Xhelp code on launchpad ready

Jani Monoses jani.monoses at gmail.com
Mon Aug 6 15:41:56 UTC 2007


Hi Jim,

thanks for the link.

> 
> Yes, please see here:
> https://blueprints.launchpad.net/ubuntu/+spec/xubuntu-documentation-browser 
> <https://blueprints.launchpad.net/ubuntu/+spec/xubuntu-documentation-browser>

There's this statement in the spec that I do not agree with at all:

"Xubuntu developer team members have suggested that it would be easier to code the
Xubuntu Documentation Browser than to removed the Gnome libs from yelp."

In general I doubt writing something from scratch is easier that adapting an existing app.
Did anyone look at yelp sources before starting this project?

However, a problem with yelp that I can see is not its gnome deps, but that GNOME docs are not plain HTML
so if yelp can only work with that specific XML format it's useless for the existing Xfce doc.
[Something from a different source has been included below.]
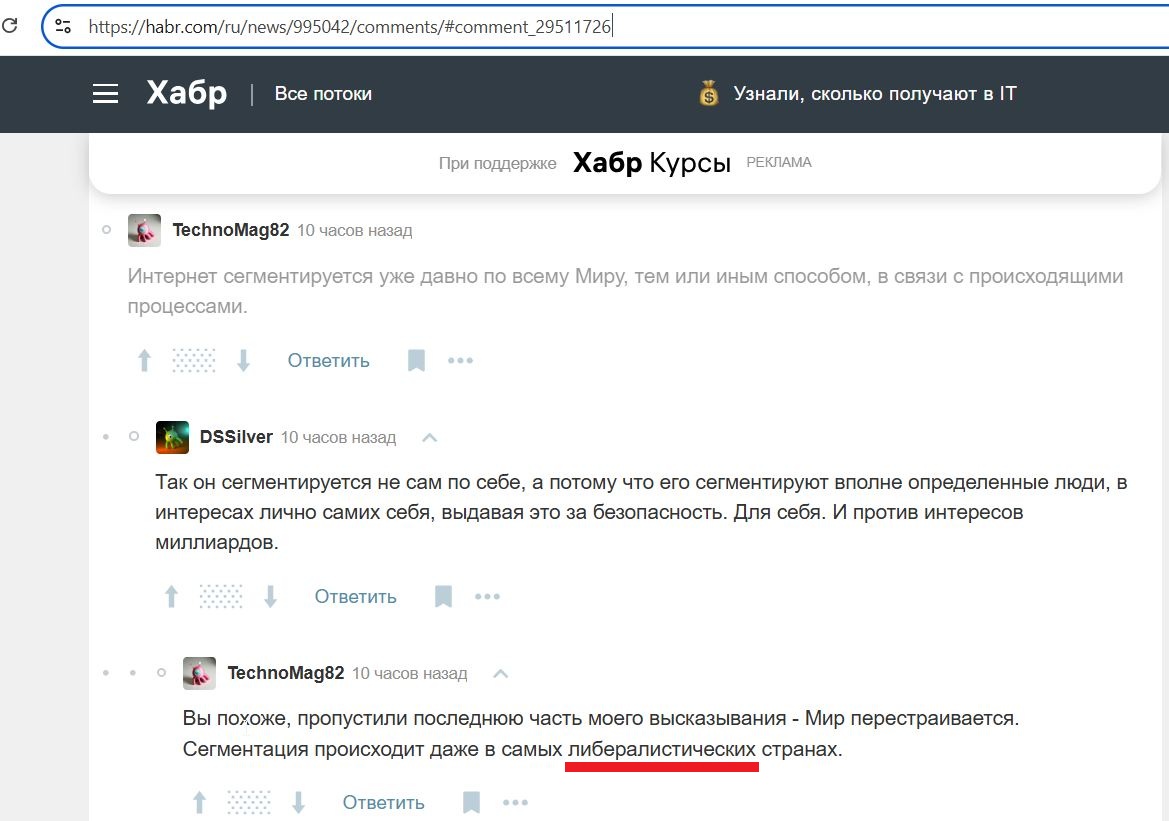
Task: Bookmark TechnoMag82's first comment
Action: 416,361
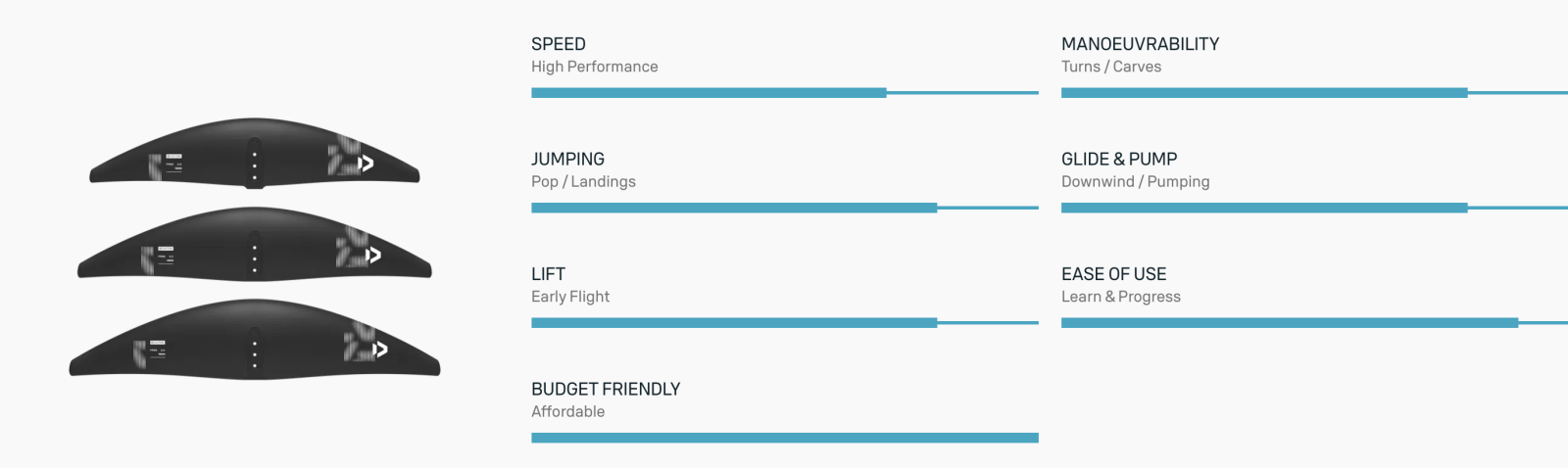
Task: Select the MANOEUVRABILITY heading
Action: pos(1140,44)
"New users often do not know that Xubuntu documentation is stored within Firefox, and thus do not look
for it when first using their web browser. If a new user promptly changes their default homepage,
they may never even know that Xubuntu documentation exists!"
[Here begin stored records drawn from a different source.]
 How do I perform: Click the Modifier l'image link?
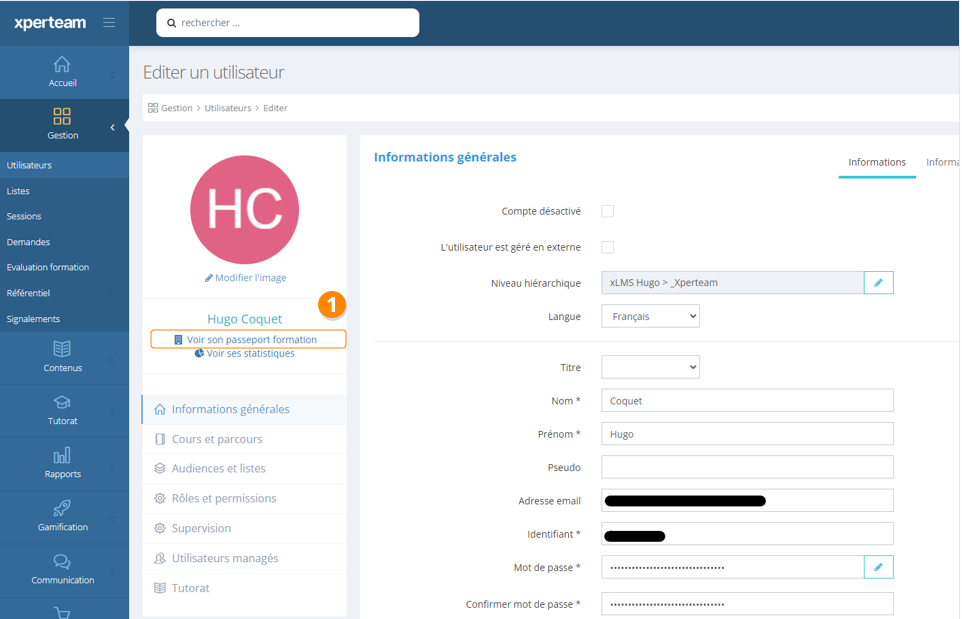[245, 278]
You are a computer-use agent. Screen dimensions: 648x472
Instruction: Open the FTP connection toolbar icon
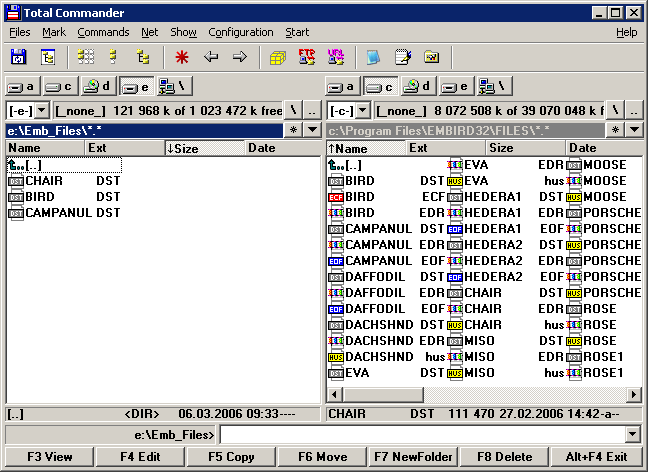tap(307, 57)
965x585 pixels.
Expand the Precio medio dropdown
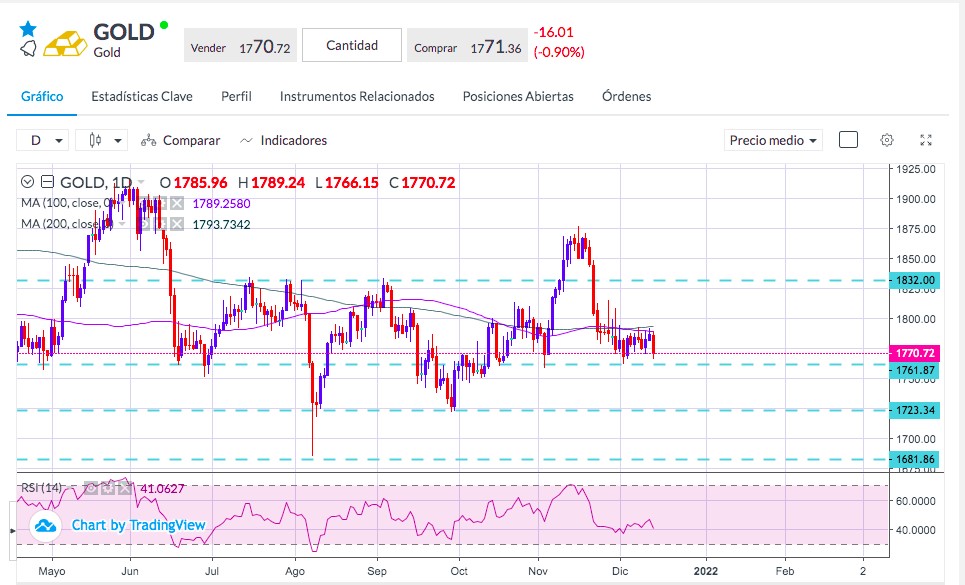click(773, 140)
Isn't that better solved by making sure the Help is prominent enough? If experience shows Xubuntu users
that could use some help cannot find it, we should fix that. Having a new app is not the easiest way.
What about placing a help launcher in the panel just like Ubuntu. Put xfhelp4 in a launcher with a nice icon.
Done :)


One thing I definitely agree with is that firefox is slow, and on older hardware that is even more noticeable.
But assuming the user has a browser, reading help is not more intensive than browsing the web.
There may be people who replace firefox with opera or dillo or whatever is faster, but xfbrowser4 is used
for calling help. That tries to run various browsers in turn, so whichever the user has will be used.

I doubt a custom app will be faster (and more stable) than dillo for example.

I'd rather the real problem of new users having a hard time finding help was solved with the minimum of new
code and developer effort that could be spent elsewhere in the project.

Having said that, I am not stopping anyone from working on something they enjoy and that may be useful eventually,
nor am I trying to make people spend their free time on something they'd rather leave alone. Just pointing out
that this is not how I would go about this problem.